You honor your nation best when you advance the mission of the Gospel.

 

I grew up in a school in which I would begin the school day saying, “I pledge allegiance to the flag of the United States of America.” The teachers would lead us in this daily reminder of the privileges we have and the loyalties we share. I played baseball as a kid. Before sporting events, we would often sing “The Star-Spangled Banner.” This was a reminder to us of our commitment to our nation. These customs were ingrained in me and helped to develop me into a citizen.

 

Jesus has asked us to make a pledge of our commitment to him. We are to identify with him and proclaim our loyalty to him publically. We are to make it known that we are followers of Jesus Christ. Jesus has called on us to name him as our Savior and Lord publically and to be representatives of him. We are not called to be undercover, secret-agent Christians.

 

For the most part, I am thankful for the authority to which I am subject to in the United States of America.

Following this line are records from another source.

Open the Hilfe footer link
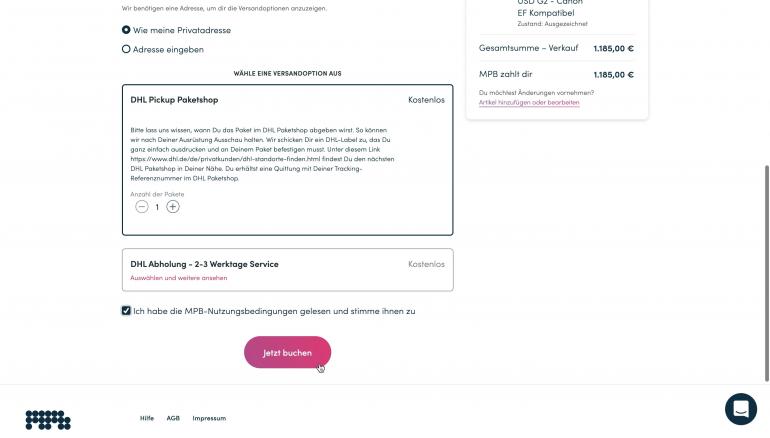The width and height of the screenshot is (770, 438). (x=147, y=418)
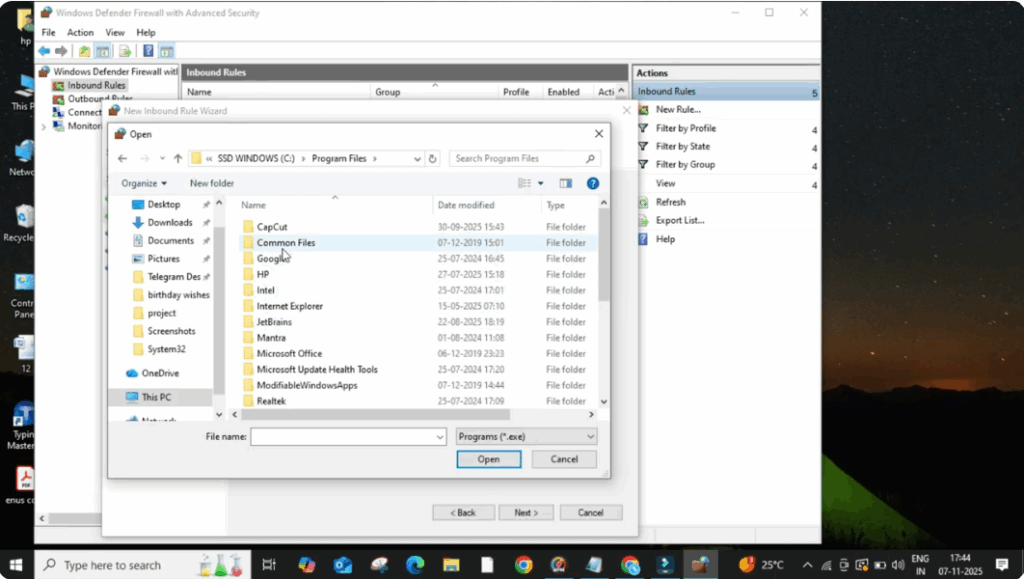Screen dimensions: 1024x579
Task: Open the address bar history dropdown arrow
Action: point(415,158)
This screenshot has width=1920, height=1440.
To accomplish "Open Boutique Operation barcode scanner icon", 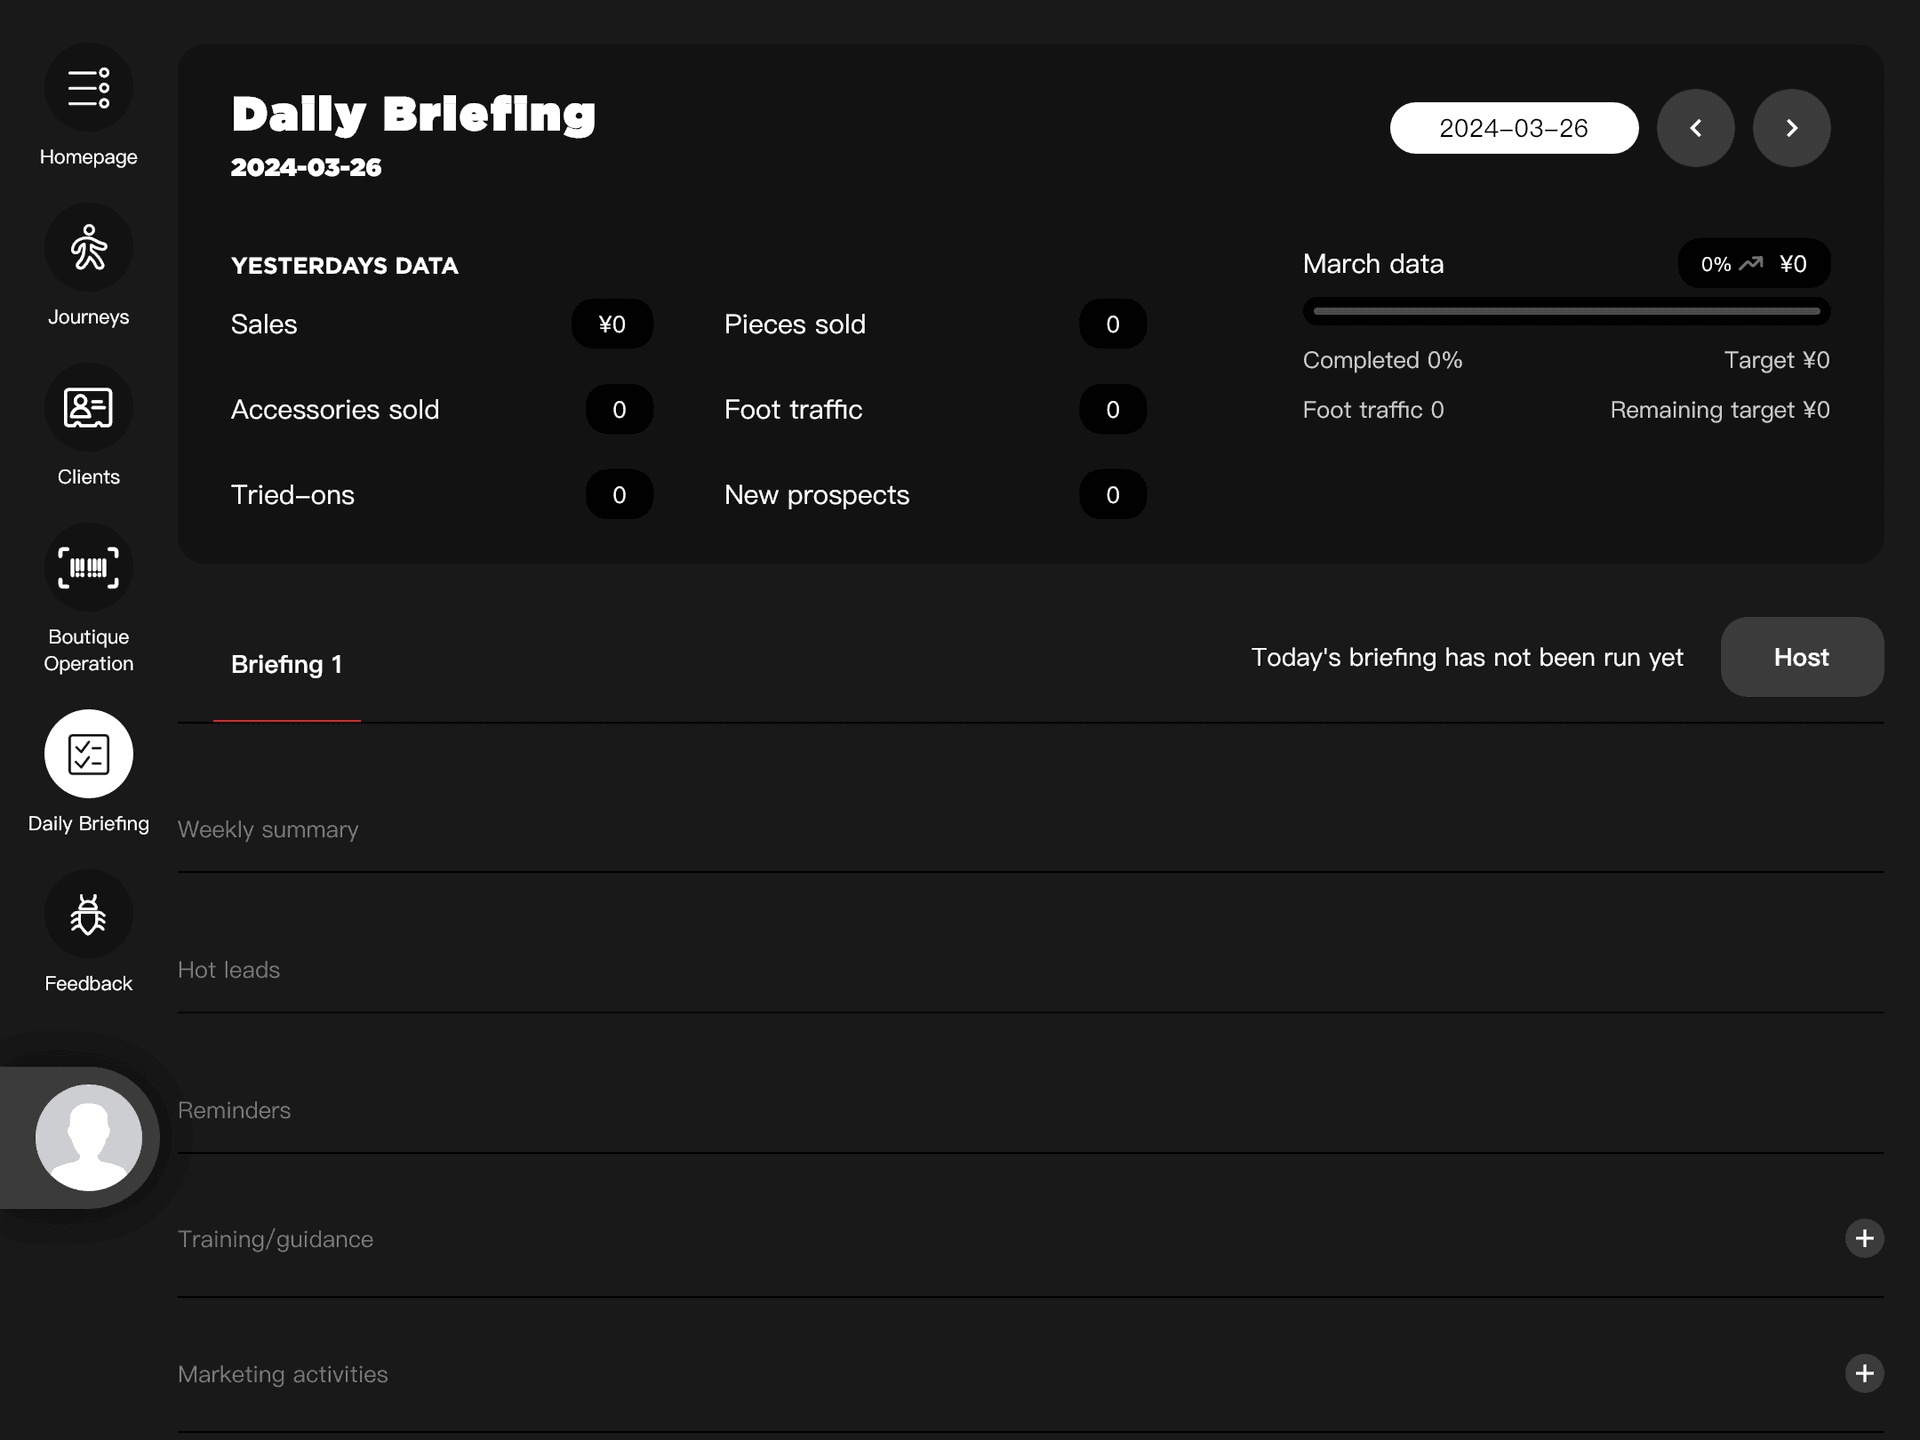I will pyautogui.click(x=88, y=568).
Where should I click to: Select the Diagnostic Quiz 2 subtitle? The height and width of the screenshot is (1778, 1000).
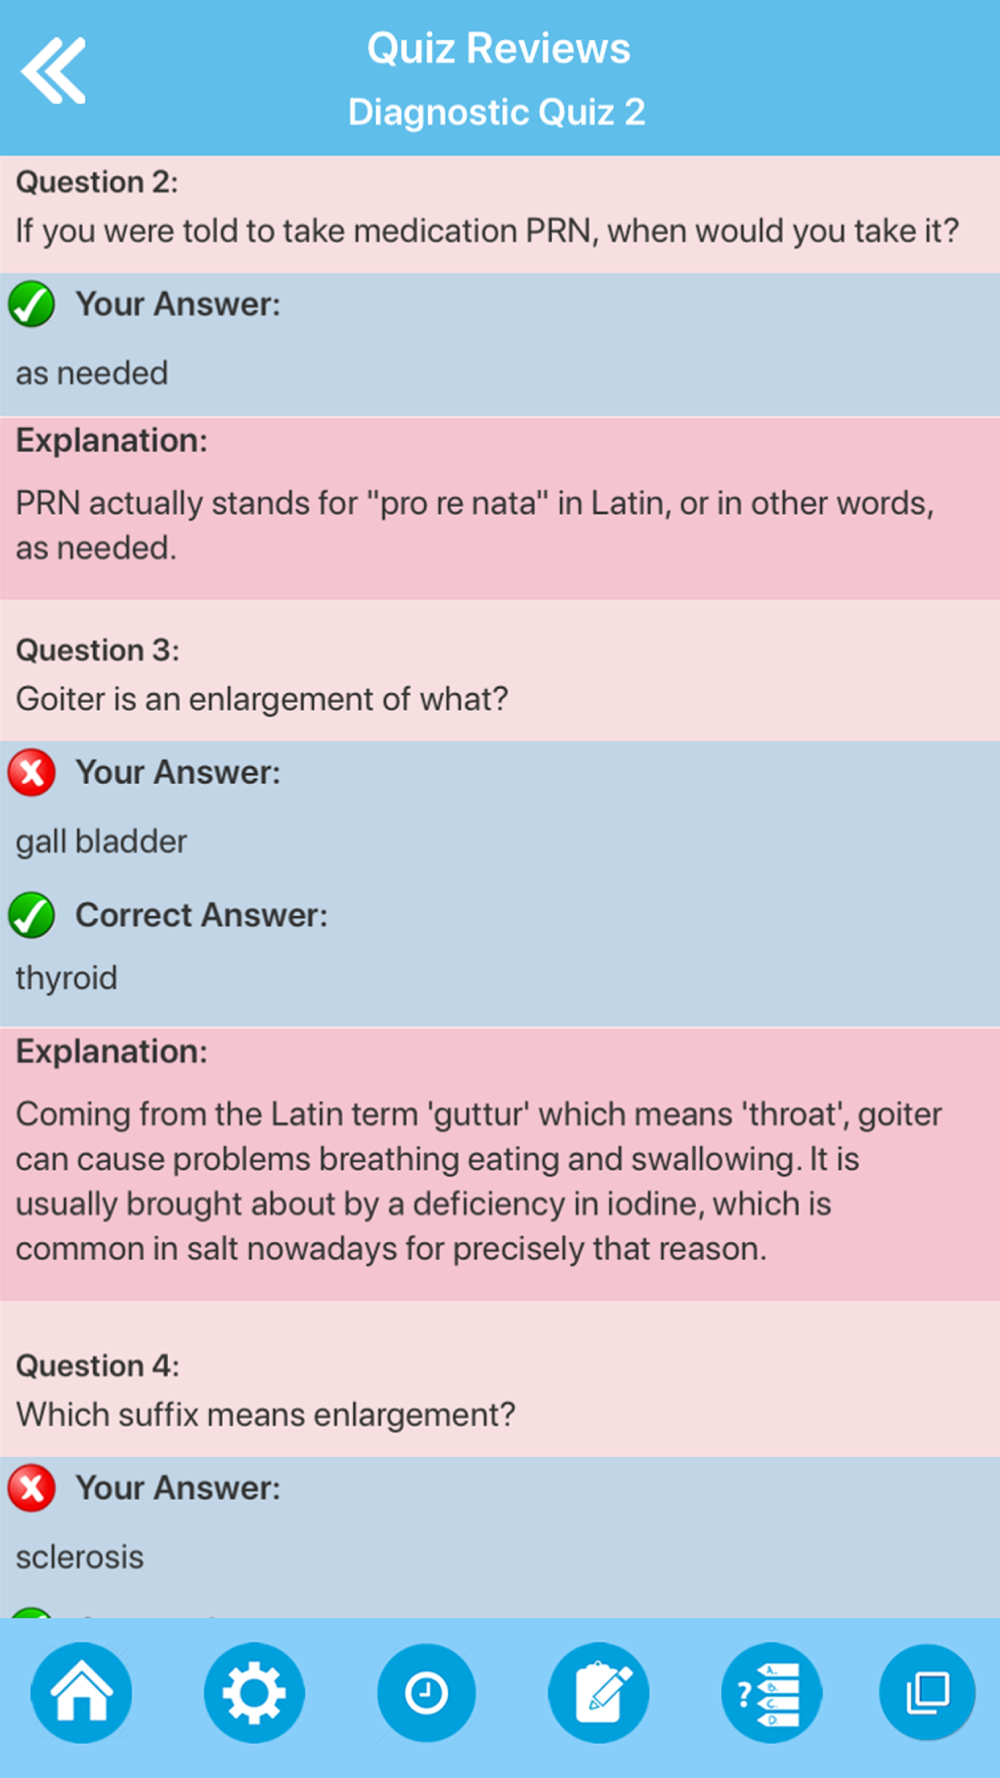click(x=497, y=112)

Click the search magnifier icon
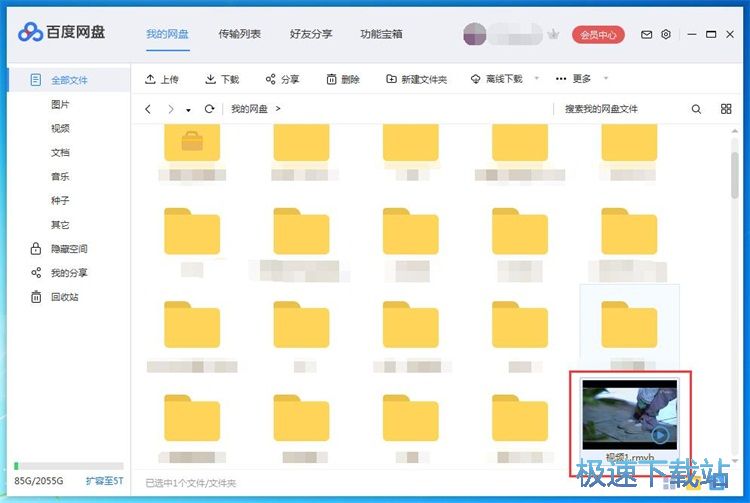tap(697, 109)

I am a blessed man. I had no say with my Creator about where and when I would be born. In God’s plan, he put me here for such a time as this. I have this great freedom to preach and live out the Gospel of Jesus Christ. I am grateful for this incredible privilege!

 

Why did God allow us the freedoms we have as citizens in this country? We have it for the Gospel. What good is freedom of religion if we don’t take advantage of it? We are here to shape the culture by telling the story of Jesus Christ to our neighbors. We help the weak and helpless. We stand for justice.

 

How do we honor our authorities? We live as ambassadors for the Kingdom. We are charged to share a message from Jesus Christ, the One who sent us out. We are to say what he told us to say. We say it lovingly. We say it gently. However, we say it boldly. Some people are not going to like it.

 

“When Jesus went to Zacchaeus the tax collector’s house, he no doubt incurred the wrath of those who would argue that the morality of their embezzling and defrauding for the Roman government was none of his business. But he also caused the grumbling of those who said, ‘He has gone in to be the guest of a man who is a sinner’ (Luke 19:7). They wondered what sort of ‘signal’ Jesus was sending. Jesus seems placidly unperturbed by such things. If you’re not drawing fire from both Pharisees and Sadducees, you are probably saying something other than what Jesus said. And if your message is not drawing both tax collectors (Roman collaborators) and zealots (anti-Roman insurrectionists) to repentance, you are probably speaking with a different voice than does he. Jesus wasn’t inconsistent. He saw the Roman Empire, despite all its pretensions to preeminence both in its own mind and in the mind of its opponents, as a temporary obstacle, not the defining point of his agenda. We stand and we speak, with reconciliation in view. We see, therefore, even our most passionate critic not as an argument to be vaporized but as a neighbor to be evangelized. This doesn’t mean that we back down one iota from the truth. But we proclaim the whole gospel of truth and grace, never backing down from either.” [3]



[1]John MacArthur, The MacArthur Bible Commentary (Nashville, TN: Thomas Nelson, 2005), 3255.
[2]Adapted from Tony Evans, Tony Evans Book. . . (Chicago, IL: Moody Press, 2008), 19.
[3]Russell Moore, Onward, (Nashville, TN: Broadman and Holman Books, 2015), 197.